This study addresses algorithmic fairness in AI-based diabetic retinopathy (DR) screening. Using the mBRSET fundus image dataset, we systematically evaluate the trade-off between predictive performance (up to 94% AUROC) and bias with respect to sensitive attributes—age and sex—across three state-of-the-art vision architectures: ConvNeXt V2, DINOv2, and Swin V2. We first uncover architecture-specific entanglement patterns between disease-relevant features and sensitive attributes—a novel finding. Then, applying feature disentanglement techniques, we demonstrate that fairness improvement is highly architecture-dependent: DINOv2 achieves both enhanced fairness and a 2% AUROC gain post-disentanglement, whereas ConvNeXt V2 and Swin V2 suffer performance degradation. Our work provides empirical evidence and establishes an architecture-aware paradigm for fairness optimization in medical AI, bridging theoretical fairness interventions with practical model design choices.

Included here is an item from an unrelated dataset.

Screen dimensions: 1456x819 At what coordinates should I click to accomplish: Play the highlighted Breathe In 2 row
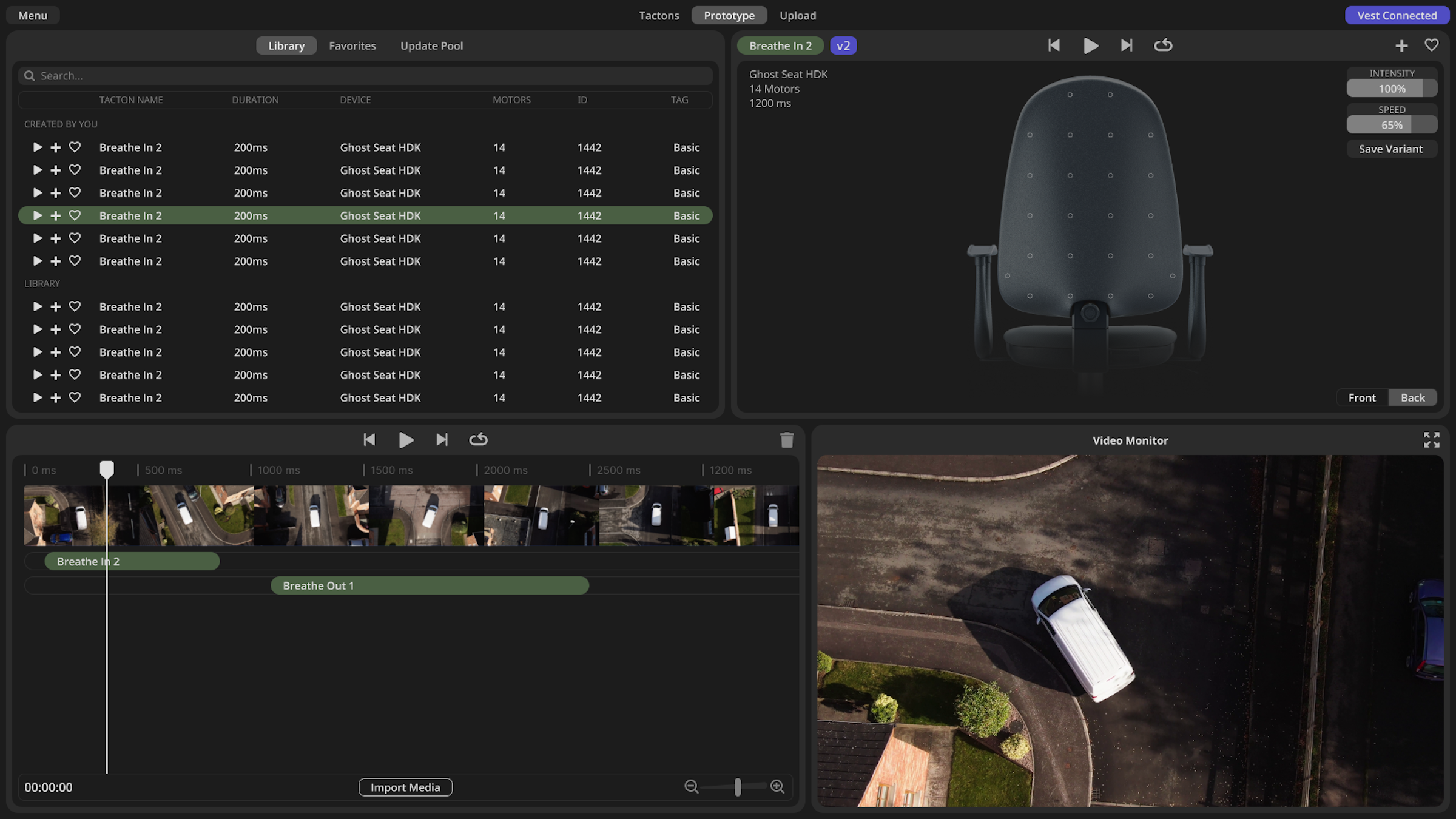[x=37, y=215]
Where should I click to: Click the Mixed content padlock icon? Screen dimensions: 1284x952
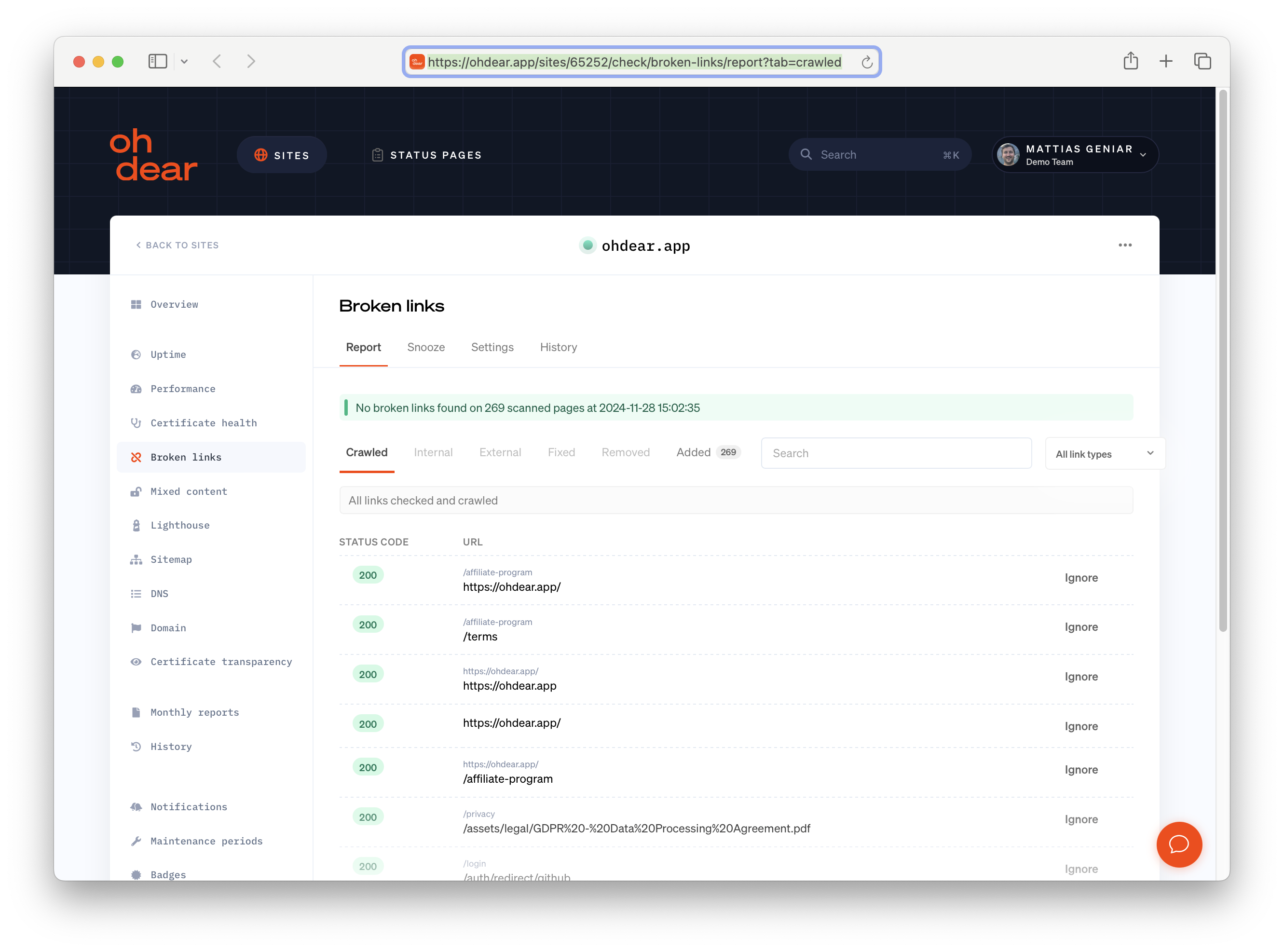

Diabetic retinopathy (DR) is a leading cause of vision loss in working-age adults. While screening reduces the risk of blindness, traditional imaging is often costly and inaccessible. Artificial intelligence (AI) algorithms present a scalable diagnostic solution, but concerns regarding fairness and generalization persist. This work evaluates the fairness and performance of image-trained models in DR prediction, as well as the impact of disentanglement as a bias mitigation technique, using the diverse mBRSET fundus dataset. Three models, ConvNeXt V2, DINOv2, and Swin V2, were trained on macula images to predict DR and sensitive attributes (SAs) (e.g., age and gender/sex). Fairness was assessed between subgroups of SAs, and disentanglement was applied to reduce bias. All models achieved high DR prediction performance in diagnosing (up to 94% AUROC) and could reasonably predict age and gender/sex (91% and 77% AUROC, respectively). Fairness assessment suggests disparities, such as a 10% AUROC gap between age groups in DINOv2. Disentangling SAs from DR prediction had varying results, depending on the model selected. Disentanglement improved DINOv2 performance (2% AUROC gain), but led to performance drops in ConvNeXt V2 and Swin V2 (7% and 3%, respectively). These findings highlight the complexity of disentangling fine-grained features in fundus imaging and emphasize the importance of fairness in medical imaging AI to ensure equitable and reliable healthcare solutions.